Bajó las escaleras de prisa y se fue directo al
cuarto de lavado. Abrió la tapa de la lavadora que continuaba en ciclo de
enjuague; vació toda la ropa en la tarja de al lado y buscó en las bolsas
apretadas de unos jeans acampanados, un papel arrugado y decolorado.
Se
tranquilizó al percatarse de que ahí permanecían todos los números del teléfono
de Dany, sólo uno estaba diluido. Parecía un ocho, tal vez un cinco; lo bueno
que máximo tendría que marcar nueve veces.
Se
dirigió a la sala y se sentó junto a la mesita del teléfono, Scooby-Doo se
acomodó junto a sus pálidas piernas mientras concentrado, mordía un hueso.
-
Sandy necesita que se la cojan.
-
No ha tenido sexo desde aquella vez del vocho.
-
Seguro acabará otra noche con su coca cola y un par de aspirinas.
En
el primer número marcado le contestó un hombre, era una voz anestésica tipo
Brandon Lee. Sandy se quedó muda y sin filtros; colgó el auricular de
golpe. Se puso de pie y se apresuró a la
cocina. Tomó unas “Sabritas” de la alacena y se las comió acelerando los
segundos por la ansiedad que le brotaba en todo el cuerpo. “Seguro viviré por
siempre en este submarino amarillo y moriré sola, sin navidades compartidas y
sin semen en mi boca” –se dijo en voz alta.
Regresó
a la sala y se derrumbó en el sofá de terciopelo color vino. Cerró los ojos y pensó en los dos caminos que
tuvo enfrente once años atrás. Ella
había tomado el más tupido pero el menos transitado; fue la gran diferencia.
“¡Maldito
Robert Frost, qué sabio eras! Yo aquí lamentando mi destino que sola me forjé.

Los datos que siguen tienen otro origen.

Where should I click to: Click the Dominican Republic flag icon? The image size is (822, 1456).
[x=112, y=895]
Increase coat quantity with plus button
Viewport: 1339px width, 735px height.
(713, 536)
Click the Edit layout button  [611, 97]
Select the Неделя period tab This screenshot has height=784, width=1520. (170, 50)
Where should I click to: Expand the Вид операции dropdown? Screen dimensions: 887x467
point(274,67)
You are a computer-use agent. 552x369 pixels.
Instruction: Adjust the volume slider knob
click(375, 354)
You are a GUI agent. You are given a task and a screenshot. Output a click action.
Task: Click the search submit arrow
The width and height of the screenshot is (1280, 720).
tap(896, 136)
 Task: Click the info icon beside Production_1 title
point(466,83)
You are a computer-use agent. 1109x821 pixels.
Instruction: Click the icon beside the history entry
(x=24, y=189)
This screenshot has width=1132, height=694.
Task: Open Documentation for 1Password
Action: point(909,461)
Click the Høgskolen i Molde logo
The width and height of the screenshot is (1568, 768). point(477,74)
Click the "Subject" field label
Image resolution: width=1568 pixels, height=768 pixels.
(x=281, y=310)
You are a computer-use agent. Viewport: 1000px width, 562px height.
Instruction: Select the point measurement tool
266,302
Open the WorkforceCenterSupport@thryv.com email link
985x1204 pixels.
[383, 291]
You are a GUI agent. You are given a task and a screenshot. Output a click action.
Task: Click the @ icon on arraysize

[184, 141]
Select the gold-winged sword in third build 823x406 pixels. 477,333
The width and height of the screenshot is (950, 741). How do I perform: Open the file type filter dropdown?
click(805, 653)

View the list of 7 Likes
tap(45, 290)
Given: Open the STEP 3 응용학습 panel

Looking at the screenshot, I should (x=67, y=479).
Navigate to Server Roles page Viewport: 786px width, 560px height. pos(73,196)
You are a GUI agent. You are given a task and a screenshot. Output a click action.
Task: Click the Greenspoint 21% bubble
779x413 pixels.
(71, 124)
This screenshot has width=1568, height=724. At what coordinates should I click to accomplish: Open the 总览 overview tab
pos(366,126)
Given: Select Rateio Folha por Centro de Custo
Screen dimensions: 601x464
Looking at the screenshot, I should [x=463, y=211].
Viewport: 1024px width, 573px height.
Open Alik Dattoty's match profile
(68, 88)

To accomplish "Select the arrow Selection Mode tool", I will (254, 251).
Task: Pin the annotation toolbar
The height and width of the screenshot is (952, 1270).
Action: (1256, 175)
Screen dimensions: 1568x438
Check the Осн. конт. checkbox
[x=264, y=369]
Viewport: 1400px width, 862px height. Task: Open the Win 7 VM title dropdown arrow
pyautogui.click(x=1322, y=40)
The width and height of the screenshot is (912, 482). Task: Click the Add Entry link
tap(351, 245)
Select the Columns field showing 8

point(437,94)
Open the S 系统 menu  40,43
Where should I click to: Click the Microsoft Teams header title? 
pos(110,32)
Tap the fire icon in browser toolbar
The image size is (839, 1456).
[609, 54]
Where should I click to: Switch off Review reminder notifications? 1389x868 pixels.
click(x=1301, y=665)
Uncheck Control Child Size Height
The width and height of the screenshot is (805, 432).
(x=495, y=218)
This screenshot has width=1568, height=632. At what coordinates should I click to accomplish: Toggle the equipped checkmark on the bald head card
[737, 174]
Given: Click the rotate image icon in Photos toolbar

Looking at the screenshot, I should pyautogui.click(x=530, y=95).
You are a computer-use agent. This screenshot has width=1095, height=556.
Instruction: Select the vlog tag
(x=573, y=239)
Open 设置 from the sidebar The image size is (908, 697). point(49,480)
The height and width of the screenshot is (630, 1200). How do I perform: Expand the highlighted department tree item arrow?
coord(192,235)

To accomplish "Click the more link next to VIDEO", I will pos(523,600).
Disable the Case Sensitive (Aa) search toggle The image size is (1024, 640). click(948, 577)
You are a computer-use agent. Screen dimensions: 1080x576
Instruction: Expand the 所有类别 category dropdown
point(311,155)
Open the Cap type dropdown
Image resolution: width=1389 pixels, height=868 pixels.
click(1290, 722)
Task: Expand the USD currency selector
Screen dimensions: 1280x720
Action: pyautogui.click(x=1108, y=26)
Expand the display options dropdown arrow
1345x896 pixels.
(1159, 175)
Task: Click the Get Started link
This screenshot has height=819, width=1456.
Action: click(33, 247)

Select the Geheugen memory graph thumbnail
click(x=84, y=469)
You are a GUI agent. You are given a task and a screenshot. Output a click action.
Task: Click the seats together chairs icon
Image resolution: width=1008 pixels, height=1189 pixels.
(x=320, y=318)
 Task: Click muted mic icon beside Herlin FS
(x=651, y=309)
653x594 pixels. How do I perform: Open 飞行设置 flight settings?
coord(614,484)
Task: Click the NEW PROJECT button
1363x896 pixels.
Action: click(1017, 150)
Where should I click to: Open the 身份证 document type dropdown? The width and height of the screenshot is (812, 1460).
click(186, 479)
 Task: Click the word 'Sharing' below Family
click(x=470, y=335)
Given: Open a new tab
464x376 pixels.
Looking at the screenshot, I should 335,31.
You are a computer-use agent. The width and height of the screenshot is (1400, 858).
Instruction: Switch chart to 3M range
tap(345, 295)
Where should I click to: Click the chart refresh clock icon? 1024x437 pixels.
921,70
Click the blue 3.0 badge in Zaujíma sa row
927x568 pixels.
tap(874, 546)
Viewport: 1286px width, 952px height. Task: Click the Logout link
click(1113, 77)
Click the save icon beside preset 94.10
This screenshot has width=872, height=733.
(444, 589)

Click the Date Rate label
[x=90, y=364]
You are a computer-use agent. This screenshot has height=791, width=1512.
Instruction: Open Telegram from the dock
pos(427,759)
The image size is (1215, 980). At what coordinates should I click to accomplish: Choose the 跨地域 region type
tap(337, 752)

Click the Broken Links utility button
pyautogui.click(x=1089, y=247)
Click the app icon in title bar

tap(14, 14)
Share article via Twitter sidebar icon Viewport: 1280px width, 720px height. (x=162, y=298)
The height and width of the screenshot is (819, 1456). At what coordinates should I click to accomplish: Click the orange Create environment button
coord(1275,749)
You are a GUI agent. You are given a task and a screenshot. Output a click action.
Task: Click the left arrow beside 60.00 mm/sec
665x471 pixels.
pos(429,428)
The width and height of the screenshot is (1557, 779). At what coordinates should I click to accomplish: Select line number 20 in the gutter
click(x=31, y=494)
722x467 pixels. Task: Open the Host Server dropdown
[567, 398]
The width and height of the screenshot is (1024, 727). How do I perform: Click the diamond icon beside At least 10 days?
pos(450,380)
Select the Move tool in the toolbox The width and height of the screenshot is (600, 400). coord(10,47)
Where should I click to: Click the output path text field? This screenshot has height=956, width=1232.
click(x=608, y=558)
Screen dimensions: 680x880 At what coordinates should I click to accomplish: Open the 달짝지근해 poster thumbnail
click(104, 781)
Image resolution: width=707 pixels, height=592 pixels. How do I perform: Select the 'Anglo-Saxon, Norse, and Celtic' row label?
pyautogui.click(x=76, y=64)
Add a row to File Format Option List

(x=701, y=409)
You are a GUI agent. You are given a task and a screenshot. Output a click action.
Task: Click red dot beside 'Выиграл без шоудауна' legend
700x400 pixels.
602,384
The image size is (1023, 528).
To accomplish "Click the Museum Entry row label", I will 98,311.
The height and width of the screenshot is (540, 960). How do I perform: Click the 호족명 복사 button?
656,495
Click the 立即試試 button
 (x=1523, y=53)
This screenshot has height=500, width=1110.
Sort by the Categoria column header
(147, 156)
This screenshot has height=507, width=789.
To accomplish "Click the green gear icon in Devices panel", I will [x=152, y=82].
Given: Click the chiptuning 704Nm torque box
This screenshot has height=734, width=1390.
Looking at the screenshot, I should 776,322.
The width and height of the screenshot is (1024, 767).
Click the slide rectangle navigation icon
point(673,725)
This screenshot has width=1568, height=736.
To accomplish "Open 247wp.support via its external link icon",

Pesadilla en la calle del infierno, dejé que me cogiera aquel Tarzán sin
escrúpulos y sin sombra. Alcoholizada me dejé llevar por sus manos y su boca;
perdí mi virginidad en un vocho descarapelado y, descarapelada quedé yo, vacía,
nula de mí misma”. Se quedó llorando un
rato en silencio, enroscada en su propio cuerpo.
Fue
una desgracia lo que le hizo ese hombre a Sandy, pobre ilusa inhabitada de
placer. Sólo le robó diez minutos de su humanidad el greñudo que logró su
cometido. La dejó sentada en la
banqueta, media desnuda y temblando de impotencia y no de secuelas de orgasmos.
Porque ni un pinche orgasmo tuvo, sólo asco y dolor.
-
Tan tonta la Sandy, pensó que sería su gran noche de estreno con final feliz.
-
Él le aventó su bilirrubina y la dejó unos meses sin su periodo.
-
El pobre angelito de tres meses de gestación está en la gloria del Señor.
-
¡Ni tenía gran liana el Tarzán ese!
Sandy
despertó con ganas de tener sexo a como diera lugar. Era media noche cuando
salió de su casa, enfundada en una minifalda rosa fosforescente y top negro que
hacían juego con las zapatillas de charol. Cabello revuelto, aroma a manzanilla
combinado con una ballerina blanca, percudida, deteniendo su pelo. Llegó al Studio
54, ganosa y sin coherencia alguna. Sandy estaba convencida de que su vida
no valía ni un girasol marchito; valía menos que eso y, por eso, dejaría que
hicieran lo que quisieran con su cuerpo.
De repente una mano áspera tocó su hombro
descubierto.
—¿Eres tú, mi sirena?
Sandy
se estremeció al recordar aquella voz que conoció hace un par de días en la
tienda de mascotas; esa voz que le fusilaba hasta el nervio ciático. Una muralla cayó frente a ella; era Dany. Don´t let me down, rogó Sandy a Dios
desde sus pensamientos.
—No
lo sé si sea tu sirena, vivo en una casita amarilla, no en el mar. —Reaccionó
Sandy.
Dany
se carcajeó sonriéndole a Sandy con la mejor de sus sonrisas. ¡Qué hermosa risa!, le hacía juego a las
ganas enfrascadas de Sandy. Bajos instintos llovían en el aura morada de Sandy
ya mojada en su vagina.
—Te
invito a desayunar junto a Tiffany, dijo Dany de prisa.
—Pero
si es casi la una de la mañana —contestó Sandy sorprendida.
—Mi
departamento de la cinco doce tiene cocina las veinticuatro horas, tengo
bisquets y café, y si quieres los podemos llevar a la cama.
Como
dos sombras que se bifurcan en un bosque amarillo, Sandy y Dany se fueron de la
mano por el camino menos tupido y más transitado.